Der offizielle Trailer zur Ausgabe 2026 begleitet die Ankündigung. Auf der Gaming-Programmseite führt der Veranstalter unter anderem die Swiss Game Developers Association, Indie Games, VR-Angebote, Retro-Gaming und Hochschulprojekte auf. Die Beteiligung eines Verbands oder einer Hochschule ist dabei von einer Messepräsenz einzelner Publisher zu unterscheiden.
Spiele zwischen Artist Alley und Community-Flächen
Ein solches Programm bietet andere Kontaktpunkte als eine reine Fachkonferenz. Ein spielbarer Prototyp muss hier auch ohne längere technische Einführung verständlich sein. Für ein Studio kann das nützliche Rückmeldungen zu Einstieg, Steuerung und Vermittlung der Spielidee liefern. Die bloße Teilnahme ersetzt jedoch weder strukturierte Nutzertests noch ein professionelles Publishing-Gespräch.
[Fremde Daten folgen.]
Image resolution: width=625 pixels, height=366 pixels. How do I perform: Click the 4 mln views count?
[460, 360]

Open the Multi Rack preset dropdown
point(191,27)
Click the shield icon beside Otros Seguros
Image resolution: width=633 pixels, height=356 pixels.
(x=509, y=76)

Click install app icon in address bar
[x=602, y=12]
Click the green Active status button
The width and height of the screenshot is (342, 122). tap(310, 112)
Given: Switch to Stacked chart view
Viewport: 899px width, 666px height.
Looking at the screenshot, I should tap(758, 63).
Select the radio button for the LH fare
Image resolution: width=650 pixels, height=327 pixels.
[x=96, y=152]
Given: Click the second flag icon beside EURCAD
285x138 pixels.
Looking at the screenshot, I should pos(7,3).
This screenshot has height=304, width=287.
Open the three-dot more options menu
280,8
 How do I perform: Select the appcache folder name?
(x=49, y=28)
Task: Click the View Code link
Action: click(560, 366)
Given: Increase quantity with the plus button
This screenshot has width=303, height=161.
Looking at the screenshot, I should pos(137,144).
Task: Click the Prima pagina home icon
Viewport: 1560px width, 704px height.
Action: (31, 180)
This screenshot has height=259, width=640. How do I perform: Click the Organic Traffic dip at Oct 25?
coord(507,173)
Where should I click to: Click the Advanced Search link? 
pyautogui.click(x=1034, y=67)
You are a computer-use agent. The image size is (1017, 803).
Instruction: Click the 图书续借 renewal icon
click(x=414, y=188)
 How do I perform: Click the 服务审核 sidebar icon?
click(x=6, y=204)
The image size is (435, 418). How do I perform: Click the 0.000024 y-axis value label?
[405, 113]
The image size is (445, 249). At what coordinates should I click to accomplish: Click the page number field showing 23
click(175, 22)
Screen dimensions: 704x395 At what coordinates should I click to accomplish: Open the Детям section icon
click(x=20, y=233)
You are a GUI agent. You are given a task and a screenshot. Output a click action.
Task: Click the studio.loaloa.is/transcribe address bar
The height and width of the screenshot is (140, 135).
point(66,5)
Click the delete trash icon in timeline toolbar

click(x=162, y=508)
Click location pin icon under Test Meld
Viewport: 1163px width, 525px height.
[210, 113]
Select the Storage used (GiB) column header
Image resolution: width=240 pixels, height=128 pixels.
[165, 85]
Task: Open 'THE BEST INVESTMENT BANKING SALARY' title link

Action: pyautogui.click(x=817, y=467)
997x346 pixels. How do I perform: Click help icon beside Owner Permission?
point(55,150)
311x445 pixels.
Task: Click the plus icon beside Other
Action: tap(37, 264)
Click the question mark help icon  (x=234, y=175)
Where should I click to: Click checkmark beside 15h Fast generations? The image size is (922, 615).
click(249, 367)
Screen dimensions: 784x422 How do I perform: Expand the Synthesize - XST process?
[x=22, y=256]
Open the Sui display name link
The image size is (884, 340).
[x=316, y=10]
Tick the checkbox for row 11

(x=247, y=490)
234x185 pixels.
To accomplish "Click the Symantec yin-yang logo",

Neben den Gaming-Bereichen nennt die Veranstaltung unter anderem Artist Alley, Cosplay Village, Workshops und Panels. Dadurch treffen verschiedene Formen interaktiver und visueller Gestaltung aufeinander. Für Teams, die ihre Spiele selbst präsentieren oder vermarkten, können gerade diese angrenzenden Kreativbereiche relevant sein.
Basel als persönlicher Vergleichspunkt
Unsere Redaktion hat die FANTASY BASEL, die Swiss Comic Con, als deutlich bunter, lebhafter und lockerer erlebt als viele deutsche Veranstaltungen. Das ist ein persönlicher Eindruck aus Basel: Die Mischung der Szenen und die ungezwungene Atmosphäre blieben besonders in Erinnerung.
Die Zürcher Vorschau knüpft an diesen Vergleich an, ohne einen Besuch der bevorstehenden Veranstaltung vorwegzunehmen. Auch dort stehen Games neben Cosplay, Kunst und Community-Angeboten. Ob das Zusammenspiel vor Ort ähnlich wirkt, ist eine Frage für den tatsächlichen Besuch, nicht für die Programmliste.
Termin und Orientierung für den Besuch
Maßgeblich für die Planung sind das offizielle Ticketangebot und die laufend gepflegten Programmseiten. Einzelne Auftritte und Präsentationszeiten sollten unmittelbar vor der Anreise erneut geprüft werden. Für die redaktionelle Betrachtung steht hier der Zugang zu Schweizer Entwicklungsprojekten und ihrer Community im Vordergrund, nicht eine möglichst lange Aufzählung angekündigter Spiele.